Models at the Gucci AW16 Milan Menswear show
© Catwalking.com

There’s a whole load of baloney being said right now about the speed of fashion. It’s usually when a designer leaves a label, or when members of the print media cannot understand another new app which is taking yet more attention away from them. The theory is that fashion is running so fast, it’s out of control. Actually, something very different is going on. For all the immediacy of the internet, in the 21st century fashion itself has slowed down.

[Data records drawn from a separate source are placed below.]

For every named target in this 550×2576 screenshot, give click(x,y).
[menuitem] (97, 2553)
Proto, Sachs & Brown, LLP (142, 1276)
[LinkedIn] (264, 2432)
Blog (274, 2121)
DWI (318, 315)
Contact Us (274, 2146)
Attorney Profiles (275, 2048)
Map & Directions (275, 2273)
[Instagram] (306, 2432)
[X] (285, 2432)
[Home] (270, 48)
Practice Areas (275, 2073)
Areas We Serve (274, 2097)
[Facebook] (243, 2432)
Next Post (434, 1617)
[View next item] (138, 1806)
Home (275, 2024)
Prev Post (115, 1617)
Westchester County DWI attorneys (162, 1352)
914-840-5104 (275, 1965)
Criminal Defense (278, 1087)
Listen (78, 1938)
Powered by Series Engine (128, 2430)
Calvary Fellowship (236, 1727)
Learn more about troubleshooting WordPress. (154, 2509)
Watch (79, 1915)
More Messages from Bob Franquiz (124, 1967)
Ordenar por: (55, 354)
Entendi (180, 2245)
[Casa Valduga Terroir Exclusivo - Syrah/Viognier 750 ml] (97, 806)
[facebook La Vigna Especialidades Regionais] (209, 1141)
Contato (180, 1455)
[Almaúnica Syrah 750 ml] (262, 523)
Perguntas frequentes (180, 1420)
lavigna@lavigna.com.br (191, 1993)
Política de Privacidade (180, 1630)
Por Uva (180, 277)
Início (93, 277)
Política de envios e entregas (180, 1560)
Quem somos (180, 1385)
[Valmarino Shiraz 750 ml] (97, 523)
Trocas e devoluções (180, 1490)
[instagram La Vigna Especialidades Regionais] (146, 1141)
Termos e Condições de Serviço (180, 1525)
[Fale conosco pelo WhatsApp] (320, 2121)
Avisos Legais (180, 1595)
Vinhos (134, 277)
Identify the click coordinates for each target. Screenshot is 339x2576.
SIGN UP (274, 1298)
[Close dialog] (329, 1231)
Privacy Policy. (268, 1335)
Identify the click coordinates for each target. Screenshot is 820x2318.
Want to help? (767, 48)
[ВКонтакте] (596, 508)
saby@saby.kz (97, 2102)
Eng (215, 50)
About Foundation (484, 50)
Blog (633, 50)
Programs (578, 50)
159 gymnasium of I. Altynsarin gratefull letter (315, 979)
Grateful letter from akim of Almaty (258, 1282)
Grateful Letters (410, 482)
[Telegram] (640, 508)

The main proponent of this is Gucci, where creative director Alessandro Michele is celebrating his first year in the job. “I still think it’s really new to believe that a piece from your wardrobe is beautiful,” he said backstage. It was 40 minutes before the show was due to begin, and we were walking along a rail of clothes ready to be put on the models.

A tapestry coat had its hem raw-cut, a velvet jacket was richly embroidered, held by frogging. It was familiar to what he had shown a year ago, six months ago, at pre-collection, cruise, for women, for men, whichever. Michele has a totally new outlook. Rather than aggressively pushing forwards, fashion can feel fresh by staying calm and looking deeper into itself.

It is a point of view that has reignited Gucci. A couple of days ago, I asked a buyer from a major retailer if Michele’s version of Gucci was selling. He said it was: the catwalk clothes were doing great, but more crucially its sneaker and shoe business has exploded, with a new appetite for Gucci loafers. One more thing: how many journalists had asked him the same question? He laughed, “Loads.”

Michele is a designer who applies profound theory to his work, while also making fashion that is both covetable and fun. “I put together fragments of my memory,” he said. “But everybody has a different memory. You can look at the same thing, and after it you remember something and me too, they are completely different.”

The result is something familiar but also weird. It’s been a week where many brands have cited space as inspiration, but the Gucci show was the most space-y. It felt like a trip. “I don’t want to have a real space in fashion,” he said. “I want to fly. It’s the way to be myself.” Take the embellished tracksuit with a repeat mustard and navy optical pattern, like a load of tessellated open books. It was worn over a mesh vest printed with an image of Snoopy. That’s right, Snoopy.

“I put this here because Snoopy is a piece of romanticism for me from the 80s,” he said. Michele is in his forties, and was talking about his memories of Snoopy as a kid. “And because Snoopy was a philosopher, in a way.”

We moved on, and reached a quite beautiful suit of printed floral squares bordered by a grid of red wavy lines. It could be a curtain in a caravan — a compliment. Is it an old print? “Nothing came from the archive,” said Michele. “But it could be a memory, whether it is Gucci, whether it is not.”

We’d only done one rail and models were swarming, ready to be dressed. He headed to the women’s rail, where one of the waiting models was Hari Nef of television series Transparent. Michele continued. “I’m obsessed with work and embroidery and fabric,” he said. “I did a big research . . .”

Someone talked in his ear, and they spoke Italian to each other. “I am sorry, we are late,” he said. The models needed to be dressed, the show had to start. “Always we are late.”

Michele was taken away but I remained behind to look at the clothes as the models were put in them. A raglan-sleeved, long check coat had an embroidered bear on the back. Suddenly I was surrounded, limbs of angular young men everywhere. It was like being caught in a thicket. I headed out to my seat.

What struck in the show was the emotive power of his clothing, and his quite extraordinary eye for colour. A jade green jacket was worn over a fine yellow rollneck with loose but cropped purple pants. A pink cardigan worn over a red pussybow top with cherry pants. Simple looks were some of the strongest, like a wide necked T-shirt matched with blue pants, an excellent yellow sweater with borders of brown worn with dusty pink cords, or a blue cardigan knitted with yellow teddy bears matched with faded jeans.

With womenswear added in, the show was 58 looks long. Every garment shown could be sold right now in Gucci’s stores. This is something new: so much of what is seen at these shows never gets put into production. Here, there’s no dilution: what Michele shows, they sell. Afterwards, a representative of the brand asked me what I thought. I said it made me want to go straight to the Gucci store. Which is the exactly the point, they said.

Don’t be fooled into thinking this is just a lovely fashion bubble. Michele has understood a major shift in the way that people dress in the internet age. Trends have pretty much disappeared. There are many reasons why: people no longer need to communicate so much with their clothing when they can do so with their phone. Meanwhile, on social media, familiarity of style is actually more popular than something unusual or strange. Buy a good pair of jeans now, you’ll probably be able to wear them next year, the year after. It’s a great time to enjoy wearing clothes, because that old tension of being in or out is pretty much irrelevant.

At Gucci, Michele has tapped into that pleasure. “The most important thing is the way you let the people dream about something,” he had said backstage, “Not what is real, what is fake, I mean fashion is all fake.” True. But his effect on Gucci is very real, and very welcome.